Explanation: Passing the two bare column names defines a composite key. Iris has many repeated Sepal.Length values within each species, so most rows participate in some duplicate group. The 134 returned rows include EVERY copy of each duplicated combination, with dupe_count showing the group size.

After mastering get_dupes(), look at:

  • clean_names(): standardize messy column names before deduplication so keys actually match
  • remove_empty(): drop fully empty rows or columns that can otherwise show up as duplicates
  • tabyl(): cross-tabulate the duplicated keys to see which values cluster
  • dplyr::distinct(): keep one row per key once you have confirmed the duplicates are real
  • dplyr::count(): count unique values without filtering, complementary to get_dupes()

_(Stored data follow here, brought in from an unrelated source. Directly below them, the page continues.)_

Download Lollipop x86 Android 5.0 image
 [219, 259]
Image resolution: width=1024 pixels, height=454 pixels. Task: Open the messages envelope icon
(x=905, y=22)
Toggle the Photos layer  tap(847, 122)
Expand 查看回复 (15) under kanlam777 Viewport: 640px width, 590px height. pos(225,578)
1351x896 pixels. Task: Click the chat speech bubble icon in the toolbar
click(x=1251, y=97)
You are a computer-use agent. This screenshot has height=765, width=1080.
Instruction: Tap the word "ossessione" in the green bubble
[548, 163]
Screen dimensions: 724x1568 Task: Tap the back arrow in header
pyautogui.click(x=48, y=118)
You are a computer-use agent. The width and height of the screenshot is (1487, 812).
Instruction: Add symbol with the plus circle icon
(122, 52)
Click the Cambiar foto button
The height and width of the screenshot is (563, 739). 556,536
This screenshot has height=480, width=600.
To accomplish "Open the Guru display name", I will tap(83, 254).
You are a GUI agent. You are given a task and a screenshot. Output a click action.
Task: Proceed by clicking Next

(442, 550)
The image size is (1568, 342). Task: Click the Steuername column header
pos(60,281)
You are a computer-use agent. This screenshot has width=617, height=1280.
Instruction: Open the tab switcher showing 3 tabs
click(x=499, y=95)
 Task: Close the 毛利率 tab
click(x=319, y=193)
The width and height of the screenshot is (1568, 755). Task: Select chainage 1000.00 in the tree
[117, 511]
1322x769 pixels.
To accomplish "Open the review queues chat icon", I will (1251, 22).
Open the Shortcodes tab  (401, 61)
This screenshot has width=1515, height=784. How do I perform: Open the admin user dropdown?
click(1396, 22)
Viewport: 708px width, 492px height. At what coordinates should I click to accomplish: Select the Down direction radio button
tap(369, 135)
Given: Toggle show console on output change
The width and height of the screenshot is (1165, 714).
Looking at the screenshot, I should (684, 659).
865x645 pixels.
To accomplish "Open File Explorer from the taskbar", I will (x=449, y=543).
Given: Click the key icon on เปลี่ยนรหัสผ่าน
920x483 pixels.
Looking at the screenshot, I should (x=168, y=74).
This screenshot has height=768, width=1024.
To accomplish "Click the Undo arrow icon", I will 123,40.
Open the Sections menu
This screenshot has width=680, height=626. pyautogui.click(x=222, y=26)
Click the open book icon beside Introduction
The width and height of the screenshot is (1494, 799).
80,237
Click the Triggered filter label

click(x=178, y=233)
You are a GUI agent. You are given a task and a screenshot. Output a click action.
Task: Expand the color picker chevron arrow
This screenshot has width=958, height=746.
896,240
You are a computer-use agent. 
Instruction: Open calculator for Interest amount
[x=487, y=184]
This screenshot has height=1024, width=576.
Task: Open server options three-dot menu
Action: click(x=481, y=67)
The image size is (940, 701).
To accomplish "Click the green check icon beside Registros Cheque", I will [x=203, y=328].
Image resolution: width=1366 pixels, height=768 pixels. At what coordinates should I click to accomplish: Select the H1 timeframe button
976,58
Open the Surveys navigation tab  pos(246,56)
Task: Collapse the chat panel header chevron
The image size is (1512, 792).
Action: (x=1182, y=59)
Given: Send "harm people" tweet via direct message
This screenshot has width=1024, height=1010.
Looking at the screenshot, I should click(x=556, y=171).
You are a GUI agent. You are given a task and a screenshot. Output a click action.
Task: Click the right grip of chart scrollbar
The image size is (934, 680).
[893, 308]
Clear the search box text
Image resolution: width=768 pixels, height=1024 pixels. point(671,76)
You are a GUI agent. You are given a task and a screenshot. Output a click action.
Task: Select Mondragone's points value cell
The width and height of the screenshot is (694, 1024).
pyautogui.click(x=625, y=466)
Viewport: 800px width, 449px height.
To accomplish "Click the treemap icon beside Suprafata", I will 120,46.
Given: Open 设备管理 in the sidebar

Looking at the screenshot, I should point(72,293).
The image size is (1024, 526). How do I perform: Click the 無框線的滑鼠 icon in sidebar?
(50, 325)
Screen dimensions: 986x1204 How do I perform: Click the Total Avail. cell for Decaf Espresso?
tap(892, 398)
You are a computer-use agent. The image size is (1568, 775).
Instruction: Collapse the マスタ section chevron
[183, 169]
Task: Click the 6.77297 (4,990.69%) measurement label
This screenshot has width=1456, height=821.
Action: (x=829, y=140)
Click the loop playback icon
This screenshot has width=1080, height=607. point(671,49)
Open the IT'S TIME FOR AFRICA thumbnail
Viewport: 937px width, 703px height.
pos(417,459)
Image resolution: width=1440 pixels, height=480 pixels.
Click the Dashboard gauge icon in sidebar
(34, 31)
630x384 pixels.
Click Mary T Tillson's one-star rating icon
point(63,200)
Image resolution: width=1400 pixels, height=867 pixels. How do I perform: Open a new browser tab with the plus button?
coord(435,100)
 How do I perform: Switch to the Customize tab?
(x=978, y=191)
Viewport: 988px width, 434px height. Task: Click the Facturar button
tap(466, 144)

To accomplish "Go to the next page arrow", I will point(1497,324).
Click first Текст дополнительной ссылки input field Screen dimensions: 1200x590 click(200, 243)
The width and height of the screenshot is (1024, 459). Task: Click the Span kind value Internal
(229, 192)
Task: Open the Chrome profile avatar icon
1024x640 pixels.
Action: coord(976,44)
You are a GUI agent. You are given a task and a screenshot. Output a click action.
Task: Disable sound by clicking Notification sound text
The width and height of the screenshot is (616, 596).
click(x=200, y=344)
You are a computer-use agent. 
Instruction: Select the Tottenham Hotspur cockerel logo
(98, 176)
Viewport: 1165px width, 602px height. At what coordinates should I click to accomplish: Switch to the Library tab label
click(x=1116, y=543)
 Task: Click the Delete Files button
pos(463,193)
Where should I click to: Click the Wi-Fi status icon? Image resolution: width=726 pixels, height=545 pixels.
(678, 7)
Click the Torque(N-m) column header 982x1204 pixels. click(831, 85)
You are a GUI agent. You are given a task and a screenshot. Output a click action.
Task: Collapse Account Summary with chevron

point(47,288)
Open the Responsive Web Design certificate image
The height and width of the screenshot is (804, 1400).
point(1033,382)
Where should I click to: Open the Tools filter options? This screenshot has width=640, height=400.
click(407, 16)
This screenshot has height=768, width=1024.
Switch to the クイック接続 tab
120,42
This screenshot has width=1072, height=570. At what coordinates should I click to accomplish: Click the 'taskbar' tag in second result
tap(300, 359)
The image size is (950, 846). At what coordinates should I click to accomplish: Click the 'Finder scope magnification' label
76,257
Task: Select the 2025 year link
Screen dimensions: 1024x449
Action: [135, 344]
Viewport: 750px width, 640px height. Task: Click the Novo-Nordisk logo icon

For a tour of the wider package, see the janitor package guide. The official reference is sfirke.github.io/janitor.

FAQ

What does janitor get_dupes() do?

get_dupes() returns every row in a data frame whose chosen columns appear more than once, with an added dupe_count column showing the size of each duplicate group. It is an inspection tool: you see all copies, not just the extras, so you can decide whether each duplicate is a data-entry mistake, a legitimate repeat event, or a join that fanned out unexpectedly. The function leaves the input unchanged and returns a new tibble.

How is get_dupes() different from distinct()?

distinct() deduplicates: it keeps one row per unique combination and discards the rest, leaving you with clean data. get_dupes() does the opposite: it surfaces the duplicates so you can examine them. Use get_dupes() to audit and understand the problem, then use distinct() to actually remove duplicates once you have decided which version of each row to keep.

Does get_dupes() treat NA values as duplicates?

Yes. Two rows whose key columns are both NA are treated as a duplicate pair and appear in the output with dupe_count = 2. If you do not want NAs to count, filter them out before calling: df |> tidyr::drop_na(key_column) |> get_dupes(key_column). This matches how SQL GROUP BY typically treats NULLs for the purpose of duplicate detection.

Can I use get_dupes() to test a primary key in a script?

Yes, and it is a common pattern. Wrap the call in nrow(): stopifnot(nrow(get_dupes(df, id)) == 0). The assertion passes silently when the key is unique and throws a hard error the moment a duplicate appears, which is exactly what you want in a data pipeline that assumes one row per id.

Why does my numeric column miss duplicates that look identical?

Floating-point values that print the same can differ in their underlying bits, so get_dupes() treats them as distinct. To avoid this, round to a fixed precision before the duplicate check: df |> mutate(amount = round(amount, 2)) |> get_dupes(amount). For string or integer columns the issue does not apply; comparisons there are exact.